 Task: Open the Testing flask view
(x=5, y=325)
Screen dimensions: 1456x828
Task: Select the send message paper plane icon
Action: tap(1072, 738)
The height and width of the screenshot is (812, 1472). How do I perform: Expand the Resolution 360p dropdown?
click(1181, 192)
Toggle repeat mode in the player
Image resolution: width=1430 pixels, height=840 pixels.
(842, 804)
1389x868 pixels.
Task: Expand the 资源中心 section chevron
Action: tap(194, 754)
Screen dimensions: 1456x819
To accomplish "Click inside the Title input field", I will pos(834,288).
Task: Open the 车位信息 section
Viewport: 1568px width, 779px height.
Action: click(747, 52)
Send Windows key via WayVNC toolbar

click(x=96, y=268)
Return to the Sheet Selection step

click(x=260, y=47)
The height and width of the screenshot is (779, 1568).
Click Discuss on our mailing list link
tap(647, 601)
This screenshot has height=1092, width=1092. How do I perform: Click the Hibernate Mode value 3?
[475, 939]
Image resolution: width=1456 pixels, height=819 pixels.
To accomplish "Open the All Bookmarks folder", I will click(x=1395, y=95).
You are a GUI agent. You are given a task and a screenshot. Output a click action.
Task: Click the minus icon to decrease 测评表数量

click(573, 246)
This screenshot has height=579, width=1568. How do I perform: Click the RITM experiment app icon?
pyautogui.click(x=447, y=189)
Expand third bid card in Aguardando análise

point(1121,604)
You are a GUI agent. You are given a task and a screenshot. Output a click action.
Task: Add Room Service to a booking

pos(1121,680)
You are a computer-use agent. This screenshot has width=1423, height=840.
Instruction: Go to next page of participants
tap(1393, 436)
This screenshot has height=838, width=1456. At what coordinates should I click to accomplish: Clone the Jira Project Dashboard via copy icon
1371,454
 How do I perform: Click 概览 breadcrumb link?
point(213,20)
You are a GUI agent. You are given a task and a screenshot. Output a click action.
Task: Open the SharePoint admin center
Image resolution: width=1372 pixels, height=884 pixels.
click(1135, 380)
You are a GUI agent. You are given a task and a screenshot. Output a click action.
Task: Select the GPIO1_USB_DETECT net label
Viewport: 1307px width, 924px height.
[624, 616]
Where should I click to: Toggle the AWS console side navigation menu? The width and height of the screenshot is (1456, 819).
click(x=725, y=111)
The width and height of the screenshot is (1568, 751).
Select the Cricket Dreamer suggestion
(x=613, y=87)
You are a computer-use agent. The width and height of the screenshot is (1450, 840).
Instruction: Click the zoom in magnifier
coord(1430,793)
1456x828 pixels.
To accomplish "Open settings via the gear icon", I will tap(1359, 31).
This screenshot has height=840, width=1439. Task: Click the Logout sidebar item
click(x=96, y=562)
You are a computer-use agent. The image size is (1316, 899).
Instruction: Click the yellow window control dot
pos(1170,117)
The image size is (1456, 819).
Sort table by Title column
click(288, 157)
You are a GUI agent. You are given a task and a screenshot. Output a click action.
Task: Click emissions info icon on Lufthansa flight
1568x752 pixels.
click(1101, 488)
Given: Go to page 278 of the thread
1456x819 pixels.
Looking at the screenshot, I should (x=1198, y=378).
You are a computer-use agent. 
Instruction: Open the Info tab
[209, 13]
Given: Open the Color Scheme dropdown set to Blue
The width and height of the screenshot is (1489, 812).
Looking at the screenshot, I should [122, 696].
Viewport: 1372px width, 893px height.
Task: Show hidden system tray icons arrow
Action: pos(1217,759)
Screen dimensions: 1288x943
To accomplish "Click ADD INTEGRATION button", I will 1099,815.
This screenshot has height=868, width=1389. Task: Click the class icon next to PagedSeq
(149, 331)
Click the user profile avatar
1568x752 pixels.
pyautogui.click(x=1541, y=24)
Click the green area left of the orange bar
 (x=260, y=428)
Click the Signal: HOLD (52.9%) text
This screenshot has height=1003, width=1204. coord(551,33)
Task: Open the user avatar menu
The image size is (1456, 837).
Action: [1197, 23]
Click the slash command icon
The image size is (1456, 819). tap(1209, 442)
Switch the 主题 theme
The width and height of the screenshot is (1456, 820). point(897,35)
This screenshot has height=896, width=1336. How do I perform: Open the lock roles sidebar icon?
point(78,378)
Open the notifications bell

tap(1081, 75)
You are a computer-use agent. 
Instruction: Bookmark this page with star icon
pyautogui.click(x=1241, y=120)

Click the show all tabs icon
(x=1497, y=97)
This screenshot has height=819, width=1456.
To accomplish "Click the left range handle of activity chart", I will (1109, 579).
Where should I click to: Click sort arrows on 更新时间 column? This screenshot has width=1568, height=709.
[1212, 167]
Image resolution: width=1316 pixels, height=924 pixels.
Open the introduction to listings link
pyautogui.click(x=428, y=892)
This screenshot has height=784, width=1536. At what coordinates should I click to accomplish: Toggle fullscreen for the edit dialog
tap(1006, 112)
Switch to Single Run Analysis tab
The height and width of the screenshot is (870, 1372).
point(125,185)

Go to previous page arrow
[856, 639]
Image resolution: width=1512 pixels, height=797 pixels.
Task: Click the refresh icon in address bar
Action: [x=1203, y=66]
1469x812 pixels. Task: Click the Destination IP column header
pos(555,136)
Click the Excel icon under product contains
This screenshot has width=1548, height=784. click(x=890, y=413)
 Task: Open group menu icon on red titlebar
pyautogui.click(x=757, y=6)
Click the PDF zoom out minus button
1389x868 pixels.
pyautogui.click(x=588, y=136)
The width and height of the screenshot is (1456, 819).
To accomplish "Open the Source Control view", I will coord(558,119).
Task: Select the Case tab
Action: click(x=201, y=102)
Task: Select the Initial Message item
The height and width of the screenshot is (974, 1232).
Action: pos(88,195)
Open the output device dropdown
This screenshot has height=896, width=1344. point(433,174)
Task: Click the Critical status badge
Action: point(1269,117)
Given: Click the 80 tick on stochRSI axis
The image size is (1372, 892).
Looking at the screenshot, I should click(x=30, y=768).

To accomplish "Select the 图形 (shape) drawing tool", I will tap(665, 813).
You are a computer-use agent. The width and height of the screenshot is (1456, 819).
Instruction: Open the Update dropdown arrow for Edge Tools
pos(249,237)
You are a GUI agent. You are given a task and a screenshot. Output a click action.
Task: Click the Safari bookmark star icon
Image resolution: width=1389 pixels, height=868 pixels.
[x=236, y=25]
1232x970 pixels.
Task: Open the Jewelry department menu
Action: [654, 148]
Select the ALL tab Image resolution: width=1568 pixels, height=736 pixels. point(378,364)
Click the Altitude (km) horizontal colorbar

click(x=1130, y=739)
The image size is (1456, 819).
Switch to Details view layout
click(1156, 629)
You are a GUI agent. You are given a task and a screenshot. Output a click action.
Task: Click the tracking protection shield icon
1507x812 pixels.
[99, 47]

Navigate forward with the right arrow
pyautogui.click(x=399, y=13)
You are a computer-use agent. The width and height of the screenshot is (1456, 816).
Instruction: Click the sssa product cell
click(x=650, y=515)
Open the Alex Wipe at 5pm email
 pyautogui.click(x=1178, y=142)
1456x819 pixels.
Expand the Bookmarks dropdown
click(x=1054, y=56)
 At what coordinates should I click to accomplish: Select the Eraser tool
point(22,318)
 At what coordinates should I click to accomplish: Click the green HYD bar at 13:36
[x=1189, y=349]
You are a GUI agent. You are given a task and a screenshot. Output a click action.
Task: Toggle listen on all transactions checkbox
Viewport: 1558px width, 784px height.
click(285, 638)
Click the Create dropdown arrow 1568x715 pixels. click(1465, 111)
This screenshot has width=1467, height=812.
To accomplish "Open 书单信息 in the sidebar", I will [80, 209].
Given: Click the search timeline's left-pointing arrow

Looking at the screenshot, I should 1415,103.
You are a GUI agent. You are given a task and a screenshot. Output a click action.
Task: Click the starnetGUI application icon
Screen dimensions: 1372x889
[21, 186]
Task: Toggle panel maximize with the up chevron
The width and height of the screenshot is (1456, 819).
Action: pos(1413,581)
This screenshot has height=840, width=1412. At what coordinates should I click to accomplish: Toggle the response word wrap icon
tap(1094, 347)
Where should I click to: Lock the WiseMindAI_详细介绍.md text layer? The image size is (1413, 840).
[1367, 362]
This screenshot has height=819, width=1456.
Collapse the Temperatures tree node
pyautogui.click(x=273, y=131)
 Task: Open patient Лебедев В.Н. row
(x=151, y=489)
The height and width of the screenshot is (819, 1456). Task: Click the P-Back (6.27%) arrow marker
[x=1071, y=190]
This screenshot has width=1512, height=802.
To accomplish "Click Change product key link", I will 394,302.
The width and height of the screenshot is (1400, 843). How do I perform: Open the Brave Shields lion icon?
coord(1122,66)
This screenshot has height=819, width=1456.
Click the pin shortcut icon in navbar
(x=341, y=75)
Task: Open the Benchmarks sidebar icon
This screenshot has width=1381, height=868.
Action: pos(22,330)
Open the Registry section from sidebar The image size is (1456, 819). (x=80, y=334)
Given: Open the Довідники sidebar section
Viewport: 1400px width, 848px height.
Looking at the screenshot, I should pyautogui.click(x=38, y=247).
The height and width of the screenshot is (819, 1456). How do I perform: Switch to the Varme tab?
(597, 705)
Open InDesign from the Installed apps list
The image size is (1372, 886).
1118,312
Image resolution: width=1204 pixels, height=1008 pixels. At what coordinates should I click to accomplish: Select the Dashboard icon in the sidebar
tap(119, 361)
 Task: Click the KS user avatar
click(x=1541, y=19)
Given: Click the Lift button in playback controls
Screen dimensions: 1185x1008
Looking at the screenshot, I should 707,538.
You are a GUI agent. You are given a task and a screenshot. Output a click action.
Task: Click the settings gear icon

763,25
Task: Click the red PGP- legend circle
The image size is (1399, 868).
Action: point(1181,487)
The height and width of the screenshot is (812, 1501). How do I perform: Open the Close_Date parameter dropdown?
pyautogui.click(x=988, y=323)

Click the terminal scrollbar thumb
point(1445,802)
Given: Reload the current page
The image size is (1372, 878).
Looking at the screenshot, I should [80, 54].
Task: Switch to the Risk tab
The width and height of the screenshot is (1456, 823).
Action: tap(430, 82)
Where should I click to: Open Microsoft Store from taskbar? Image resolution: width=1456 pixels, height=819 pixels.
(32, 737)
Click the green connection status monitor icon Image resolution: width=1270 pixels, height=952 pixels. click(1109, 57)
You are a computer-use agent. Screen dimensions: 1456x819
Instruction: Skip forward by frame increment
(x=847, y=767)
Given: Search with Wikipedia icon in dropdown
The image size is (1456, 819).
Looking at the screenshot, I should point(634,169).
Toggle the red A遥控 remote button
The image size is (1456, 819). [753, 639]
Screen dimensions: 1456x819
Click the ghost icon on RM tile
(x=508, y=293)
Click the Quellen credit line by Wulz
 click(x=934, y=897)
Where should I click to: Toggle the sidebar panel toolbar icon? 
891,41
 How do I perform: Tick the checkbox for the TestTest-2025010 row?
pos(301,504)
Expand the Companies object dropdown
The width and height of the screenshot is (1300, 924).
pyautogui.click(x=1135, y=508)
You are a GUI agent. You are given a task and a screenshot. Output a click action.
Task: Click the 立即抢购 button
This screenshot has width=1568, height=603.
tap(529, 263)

▬▬▬▬▬▬

→ Assignment
Figure out how many lines above hold "computer", then give that number alone.

→ Reply to the exercise
8